- _PROMPT_
Continue the forum thread below on heat-transfer papers for printing shirts, picking up after its final post.

- _SOURCE PASSAGE_
=== Begin Enclosure ===

Performance Screen Supply - NJ and Utah
Ph: 800-659-8337 NJ 801-569-1001 Utah

Hi-Tech Graphics - 
714-523-0314 Buena Park CA

Welsh Products
800-745-3255 Arnold CA 

I'm not sure what prices these distribtors charge but I'm sure they'll be happy to quote you and supply samples. 

Most of these distributors private label PERMA TRANS papers so it's best to ask for pricing on Yellow Line Soft- Hand and/or Blue Line Opaque. 

Hope this helps.


----------



## ocean502 (Jul 22, 2008)

For the JPSS, do not use on anything other than light colored fabric. When you press it on a dark garment it looks okay, then when it's washed you can see the patch. 
For dark gaments I use sojar with my roland sp540, you use any type of transfer paper, the result is shiny but over all I think its the best for dark garments.


----------



## slosso (Aug 4, 2007)

I decided to purchase this Perma Trans Sof-T - yellow line. Thought it sounded wonderful, a "no polymer" inkjet paper. I got it today and decided to test it on sport grey - it failed miserably. It left a huge grey square when I used the hot peel method, and a huge unsightly glossy grey square when I used the cold peel method. 

OK, sport grey is a tough test. So I tried printing on a light yellow... it left a big dark patch. It doesn't feel like it's going to "wash-out" to me. I feel I was mis-lead by whoever said this paper didn't leave any polymer. This paper DOES LEAVE a polymer patch when following their cold or hot peel methods. If someone else knows how to put this on light fabric without a polymer patch I'd sure love to try it out, but so far, I'm very disappointed. More money wasted on bogus claims.

Got 97 sheets of letter size yellow line paper for sale - CHEAP


----------



## Namastay1 (Apr 2, 2008)

I haven't experienced the problem you mentioned when transferring Yellow Line to a pastel shirt and will test this again in the next few days. A possible reason for the results you achieved could be the transfer time and temperature used, which I believe is different than other similar products.
In any case, if the results I get are similar to what you've described, I will see if I can find out what may have changed in the formulation of this paper..
I don't have experience transferring to a sport grey, so I can't comment on that.
I will be sure to respond back to you a soon as possible.


----------



## slosso (Aug 4, 2007)

It printed well on the light yellow... I will wash it this weekend and see if it takes out the "patch." The sport gray is evidently too dark, it looks bad, but I will also wash it. I did this same design awhile back using 2 different laser papers (no polymer papers) and it printed quite well on sport grey. I like inkjet prints better and was disappointed when it didn't compare on the dark grey. I'll try a couple other pastels this weekend and give them a wash.


----------



## slosso (Aug 4, 2007)

I washed the yellow, ash and athletic heather shirts I printed on the yellow-line, Perma Trans Soft-t. The athletic heather still left the annoying "patch" but the yellow and ash washed really well. The patch was undetectable really, super soft, still strong color. I'm going to play with it some more on some other colors. It does good on color reproduction... I'm kind of starting to like it. Normally I'm a JPSS person, but happy with the Perma Trans so far... athletic grey evidently too dark.

=== End Enclosure ===

- _DATA PROVIDED_
=== Begin Enclosure ===

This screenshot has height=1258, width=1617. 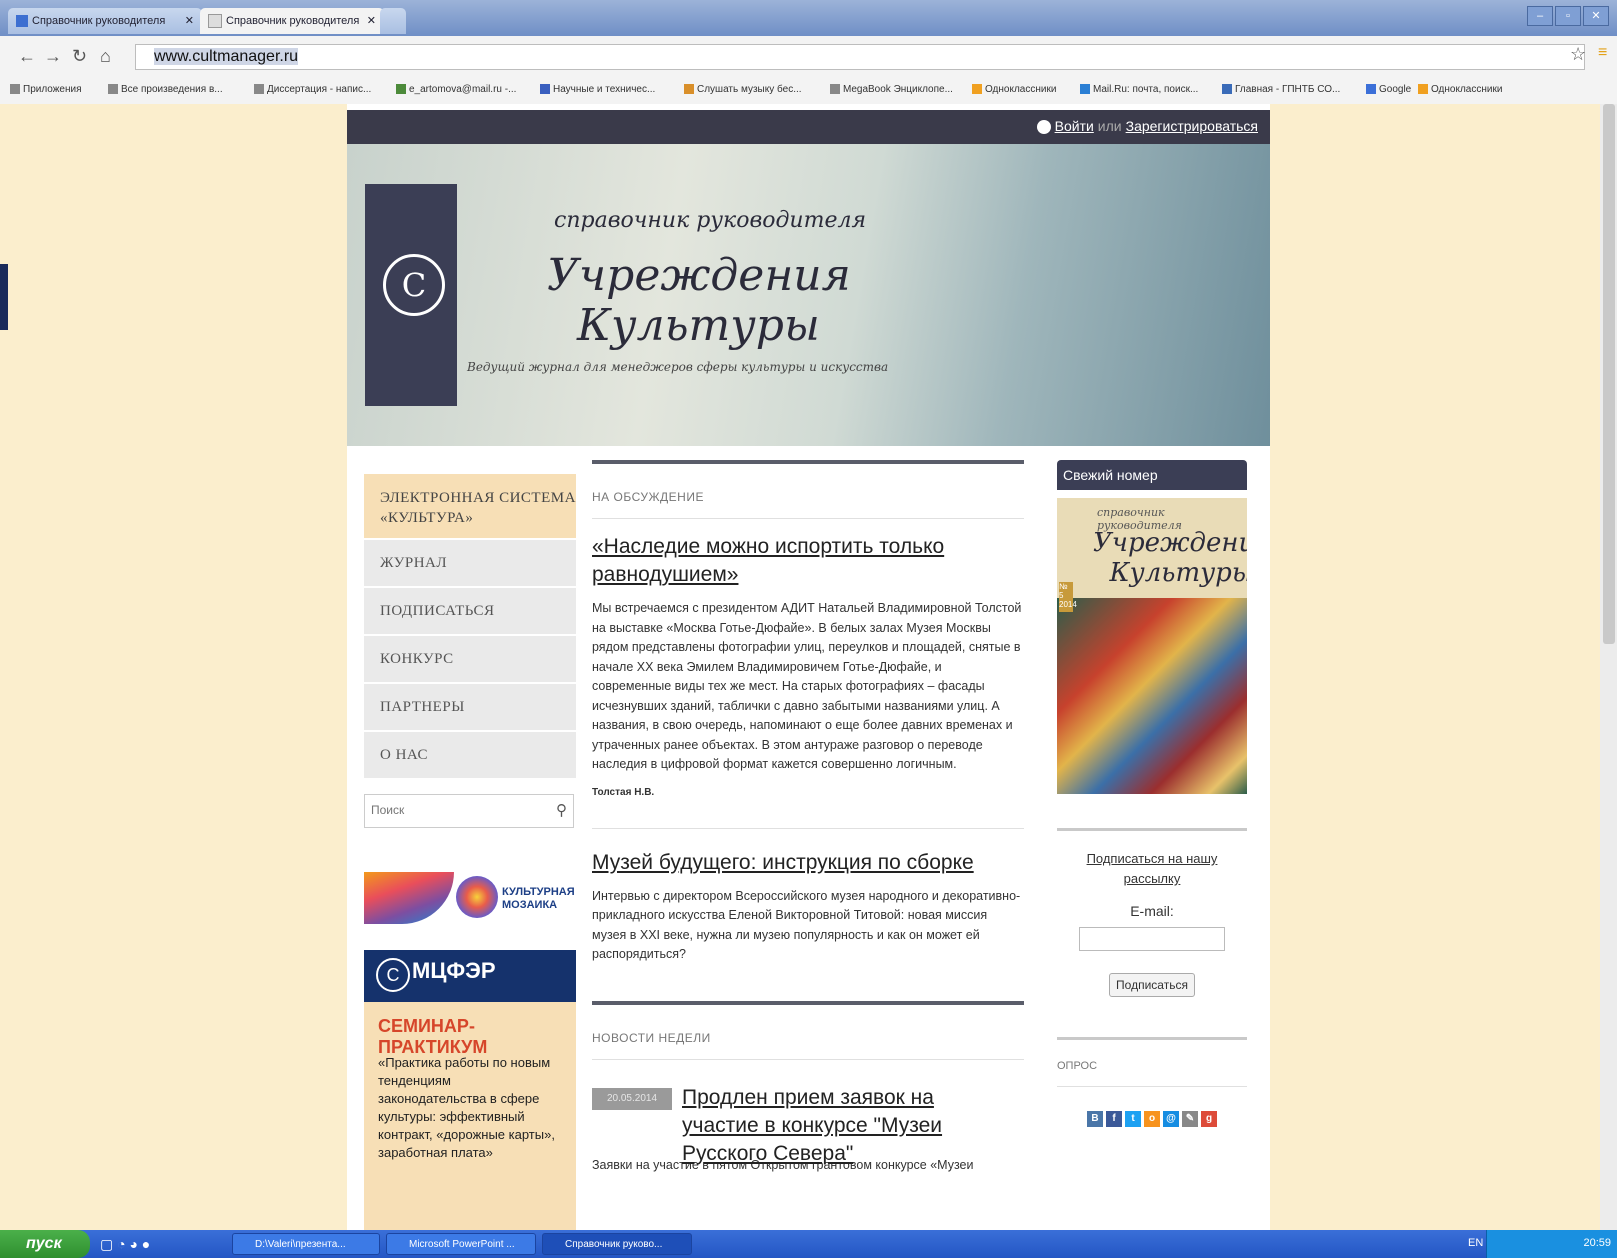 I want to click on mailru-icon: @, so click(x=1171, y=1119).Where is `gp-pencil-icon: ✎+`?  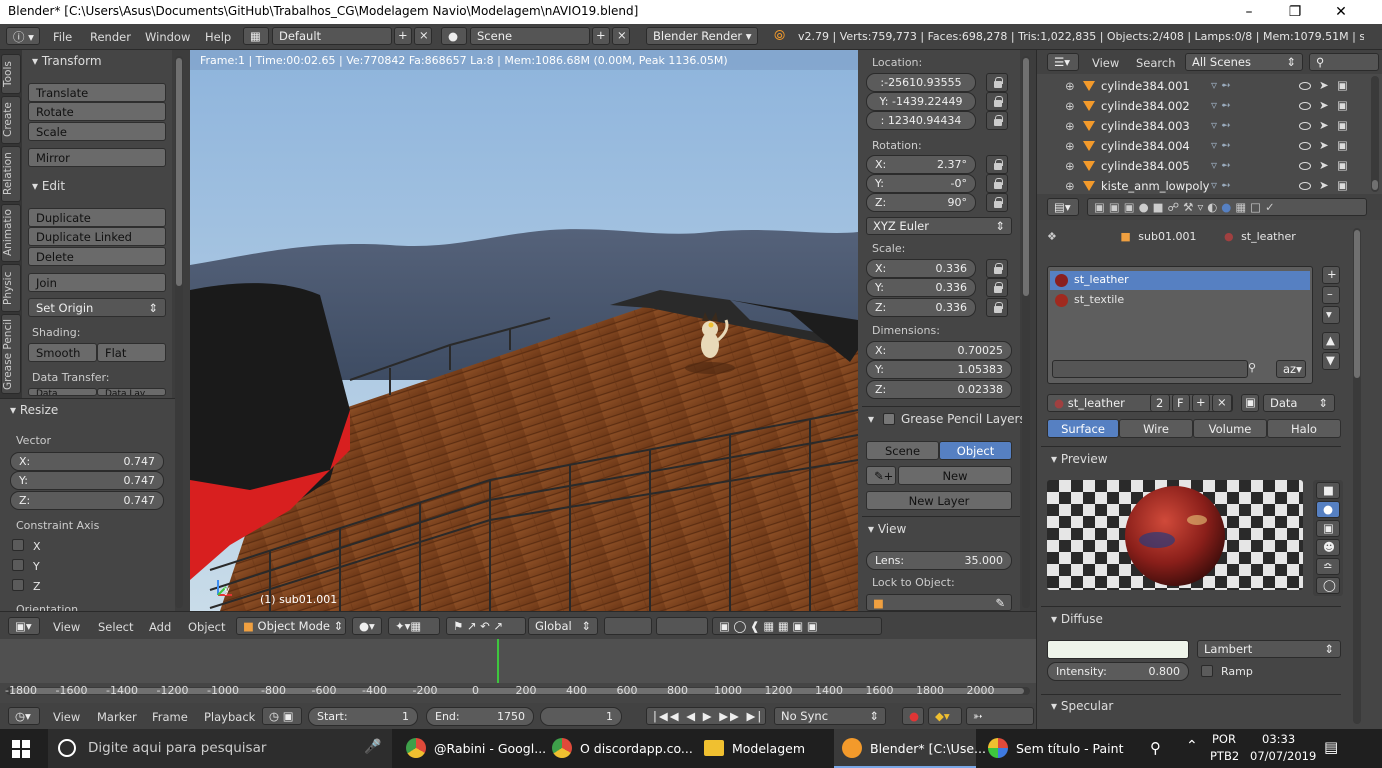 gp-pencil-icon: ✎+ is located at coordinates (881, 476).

=== End Enclosure ===
=== Begin Enclosure ===

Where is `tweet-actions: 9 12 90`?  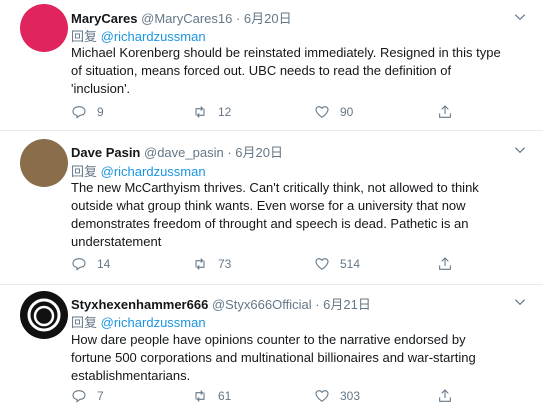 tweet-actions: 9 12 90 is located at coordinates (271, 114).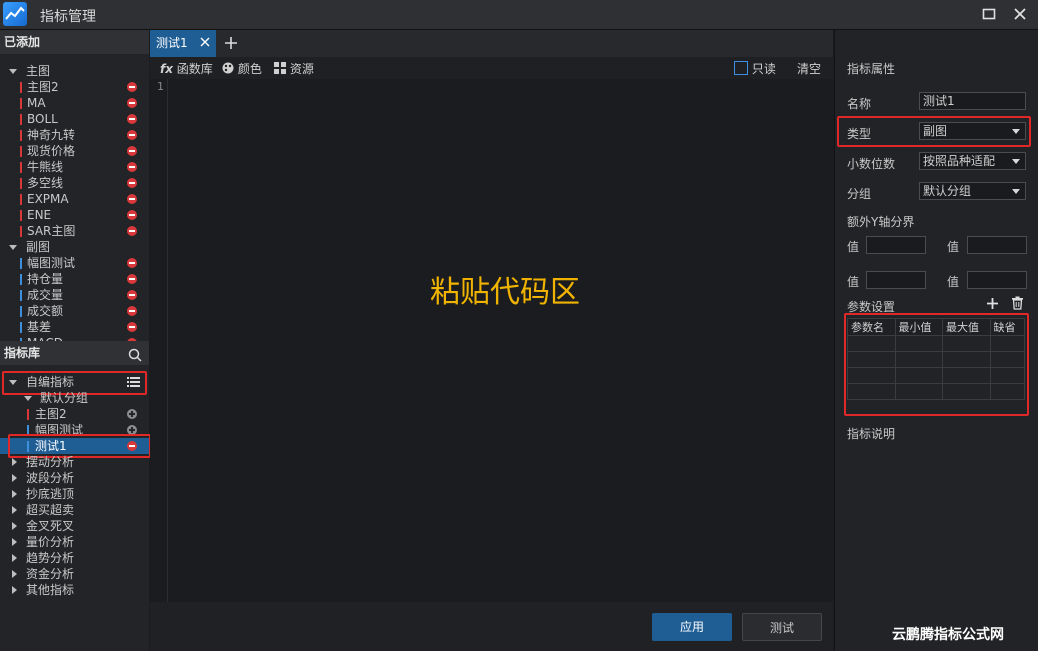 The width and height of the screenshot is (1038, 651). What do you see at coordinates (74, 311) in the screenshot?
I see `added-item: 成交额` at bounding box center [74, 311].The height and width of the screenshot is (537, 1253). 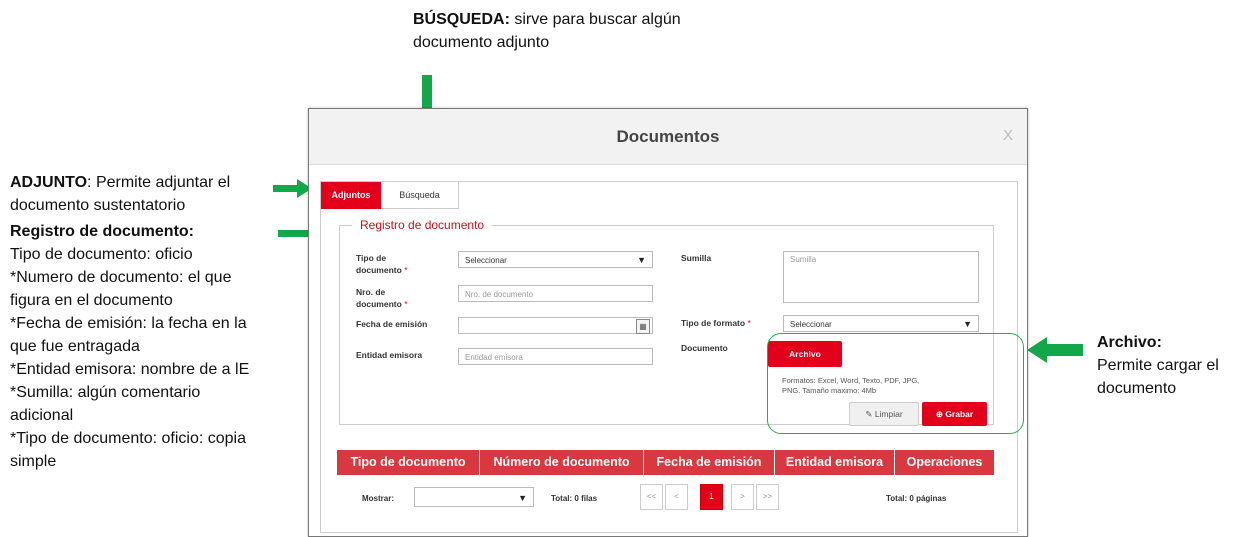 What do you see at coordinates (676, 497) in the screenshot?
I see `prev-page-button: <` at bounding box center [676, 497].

=== End Enclosure ===

- _REPLY_
----------



## nottypical (May 1, 2009)

slosso said:


> I washed the yellow, ash and athletic heather shirts I printed on the yellow-line, Perma Trans Soft-t. The athletic heather still left the annoying "patch" but the yellow and ash washed really well. The patch was undetectable really, super soft, still strong color. I'm going to play with it some more on some other colors. It does good on color reproduction... I'm kind of starting to like it. Normally I'm a JPSS person, but happy with the Perma Trans so far... athletic grey evidently too dark.


Do you think you could post some pics? I'm a JPSS fan myself, but I've been having problems getting the time and temp right, even on white. I did 40 sand shirts last week and they were barely passible IMO. I ended up pressing at 350 for 20 sec and stretching the heck out of it to make the polymer ring less noticable. I used to press at 367 for 27 sec and get perfect results every time.


----------



## slosso (Aug 4, 2007)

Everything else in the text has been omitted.